When to Contact Apple Support
Escalate to Apple if you see any of the following: the sign-in prompt accepts your password but immediately rejects it with no error message, two-factor codes never arrive on any trusted device, the account shows as locked even after the unlock flow completes, or the loop persists across a full erase and restore. These patterns usually indicate a server-side flag on the account that only Apple’s account security team can clear.
Contact options include the official Apple Support app, getsupport.apple.com, or a scheduled call-back. Have your Apple ID email, serial number of the affected device, and approximate time the issue began ready before you start the conversation. If you have a Recovery Key or Recovery Contact configured, mention it early — it can shorten the verification process significantly.
FAQ
Will signing out delete my photos and files? No. Signing out of iCloud removes the synced copies from the device, but the originals remain in iCloud and reappear when you sign back in. You can also choose to keep local copies during sign-out.
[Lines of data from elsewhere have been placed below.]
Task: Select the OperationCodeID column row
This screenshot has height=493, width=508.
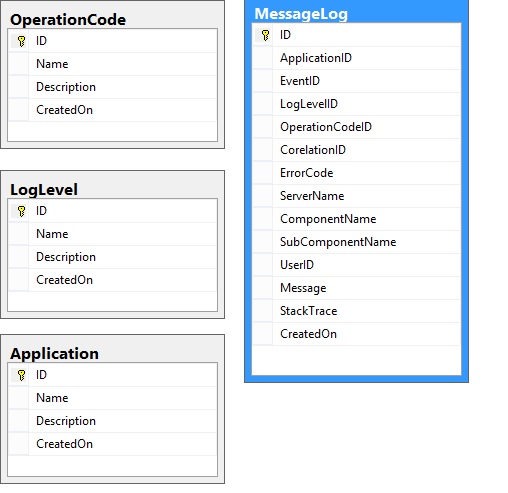Action: 356,127
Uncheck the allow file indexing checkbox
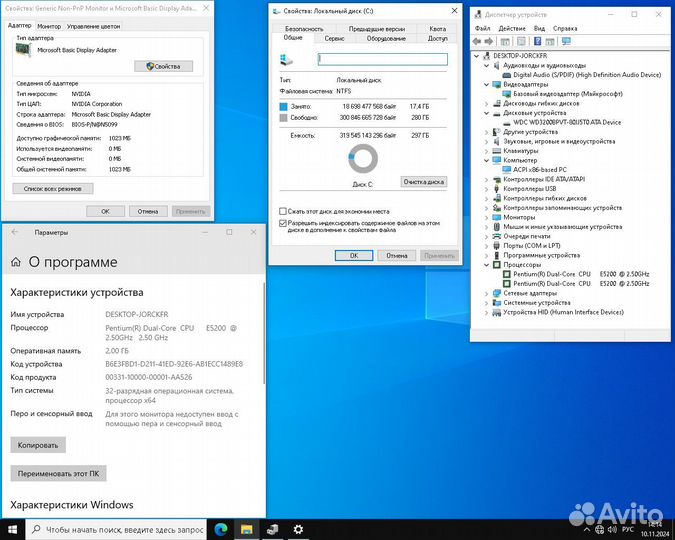 (x=283, y=223)
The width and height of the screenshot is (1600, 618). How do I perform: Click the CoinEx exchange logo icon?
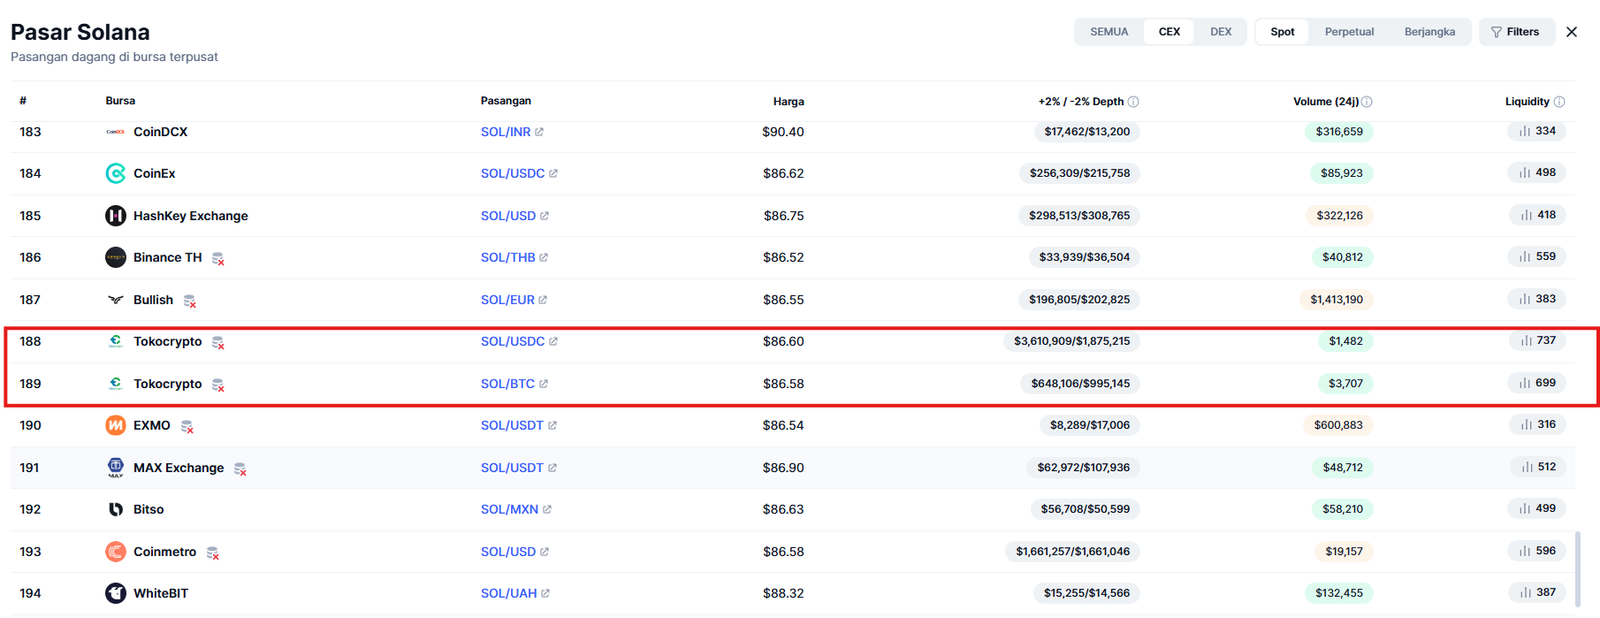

Is this caused by a hack or compromised account? Almost never. The loop is a synchronization problem, not a security event. That said, if you also see unfamiliar devices listed under your Apple ID, change your password immediately.
Why does the loop only affect one of my devices? Authentication tokens are per-device. A single corrupted token explains why your iPhone may loop while your Mac signs in cleanly.
Can I keep using my device while the loop continues? Yes, but iCloud sync, iMessage, FaceTime, and App Store updates will not work reliably until it is resolved. Fix it before it cascades into missed messages or failed backups.